Arrivée ensuite à l’office, elle fit préparer le samovar, bien que ce ne fût pas encore l’heure du thé; elle avait envie d’exercer son pouvoir sur le sommelier Foka, l’homme le plus morose, le plus grincheux de tous leurs serviteurs. Il n’en crut pas ses oreilles et s’empressa de lui demander si c’était bien sérieux:

«Ah not’ demoiselle!» murmura Foka en faisant semblant de se fâcher.

Personne ne donnait autant de commissions aux domestiques, personne ne les envoyait de tous côtés, comme Natacha. Dès qu’elle en apercevait un, elle s’ingéniait à lui trouver de la besogne: c’était plus fort qu’elle. On aurait dit qu’elle essayait sur eux sa puissance, qu’elle tenait à voir si l’un d’eux ne s’aviserait pas un beau jour de se révolter contre sa tyrannie, et pourtant c’étaient ses ordres qu’ils exécutaient toujours avec le plus d’empressement: «Et maintenant que ferai-je? Où aller?» se dit-elle en enfilant le long corridor, où le bouffon venait à sa rencontre: «Nastacia Ivanovna qu’est-ce que je mettrai au monde?

— Toi? Des puces, des cigales et des grillons, c’est sûr!

— Mon Dieu, mon Dieu, mon Dieu, se dit Natacha, toujours la même chose, toujours le même ennui, où me fourrer?» Sautant lestement de marche en marche, elle monta au second et entra chez Ioghel. Deux gouvernantes y étaient en train de causer avec M. Et MmeIoghel; le dessert, composé d’un plat de quatre mendiants, était posé sur la table, et l’on discutait vivement sur la cherté de l’existence à Moscou et à Odessa. Natacha s’assit un instant, écouta d’un air pensif et se leva: «L’île de Madagascar!… Ma-da-gas-car!» murmura-t-elle en scandant chaque syllabe, et elle sortit sans répondre MmeSchoss, qui était fort intriguée de sa mystérieuse exclamation. Rencontrant Pétia et son menin, fort occupés tous deux du feu d’artifice qu’on devait tirer à la tombée de la nuit:

«Pétia! Lui cria-t-elle, porte-moi jusqu’au bas!…» Et elle sauta sur le dos de Pétia, en lui enlaçant le cou de ses deux mains, et ils arrivèrent ainsi, l’un portant l’autre, en gambadant et en galopant jusqu’à l’escalier.

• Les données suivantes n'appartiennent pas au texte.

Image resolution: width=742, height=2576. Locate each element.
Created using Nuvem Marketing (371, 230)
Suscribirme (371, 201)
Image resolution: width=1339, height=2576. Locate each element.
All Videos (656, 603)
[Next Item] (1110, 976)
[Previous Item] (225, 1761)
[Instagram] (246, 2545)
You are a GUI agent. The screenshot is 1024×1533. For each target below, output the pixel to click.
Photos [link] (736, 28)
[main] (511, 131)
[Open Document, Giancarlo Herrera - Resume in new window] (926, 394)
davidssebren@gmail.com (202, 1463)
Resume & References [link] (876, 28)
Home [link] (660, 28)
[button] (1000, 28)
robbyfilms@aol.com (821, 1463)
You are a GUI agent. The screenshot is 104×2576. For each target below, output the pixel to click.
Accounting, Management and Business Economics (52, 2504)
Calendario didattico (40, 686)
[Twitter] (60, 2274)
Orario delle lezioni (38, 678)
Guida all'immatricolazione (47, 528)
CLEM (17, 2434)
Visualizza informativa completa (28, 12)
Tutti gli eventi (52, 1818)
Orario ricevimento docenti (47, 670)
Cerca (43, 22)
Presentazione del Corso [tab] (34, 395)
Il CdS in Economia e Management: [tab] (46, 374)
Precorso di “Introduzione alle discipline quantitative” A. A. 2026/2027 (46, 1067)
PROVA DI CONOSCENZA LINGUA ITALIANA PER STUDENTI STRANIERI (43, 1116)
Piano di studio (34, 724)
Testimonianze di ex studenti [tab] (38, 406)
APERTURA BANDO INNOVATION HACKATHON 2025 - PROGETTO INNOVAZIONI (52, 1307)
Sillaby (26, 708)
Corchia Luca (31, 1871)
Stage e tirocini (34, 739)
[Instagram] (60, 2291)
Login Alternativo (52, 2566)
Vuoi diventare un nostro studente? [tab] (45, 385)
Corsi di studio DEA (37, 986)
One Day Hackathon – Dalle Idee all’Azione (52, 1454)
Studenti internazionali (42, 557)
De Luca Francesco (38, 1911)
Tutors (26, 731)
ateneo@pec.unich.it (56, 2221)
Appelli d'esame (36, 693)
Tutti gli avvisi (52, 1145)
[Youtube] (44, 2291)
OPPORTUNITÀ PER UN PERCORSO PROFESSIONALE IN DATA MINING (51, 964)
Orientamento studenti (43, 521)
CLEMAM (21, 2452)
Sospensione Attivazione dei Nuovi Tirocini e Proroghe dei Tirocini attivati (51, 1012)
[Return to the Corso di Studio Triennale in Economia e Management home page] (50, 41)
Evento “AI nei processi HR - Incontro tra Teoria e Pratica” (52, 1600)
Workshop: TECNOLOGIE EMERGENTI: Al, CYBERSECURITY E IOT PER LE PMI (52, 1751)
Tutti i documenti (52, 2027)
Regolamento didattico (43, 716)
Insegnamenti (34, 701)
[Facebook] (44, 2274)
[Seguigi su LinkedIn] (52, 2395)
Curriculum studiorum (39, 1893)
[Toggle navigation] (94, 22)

«Assez, merci… Madagascar!» répéta-t-elle, et, sautant brusquement à terre, elle descendit les degrés en courant.

Après avoir exploré son royaume, fait acte de pouvoir, après s’être convaincue que ses sujets étaient obéissants et qu’il n’y avait que de l’ennui à en tirer, Natacha rentra dans la grande salle, prit une guitare et alla s’asseoir dans le coin le plus sombre, en effleurant de ses doigts les basses cordes, et en cherchant l’accompagnement d’un air d’opéra que le prince André et elle avaient entendu ensemble un soir à Pétersbourg. Les quelques accords, incertains et confus, qu’elle ébauchait timidement du bout de ses doigts auraient sans doute frappé l’oreille la moins exercée par leur manque d’harmonie et de sens musical, tandis que, grâce à la vivacité de son imagination, ils réveillèrent en elle une longue série de souvenirs. Adossée au mur et à moitié cachée par une petite armoire, les yeux fixés sur un filet de lumière qui venait de l’office, en glissant sous la porte, elle écoutait avec délices, et évoquait le passé.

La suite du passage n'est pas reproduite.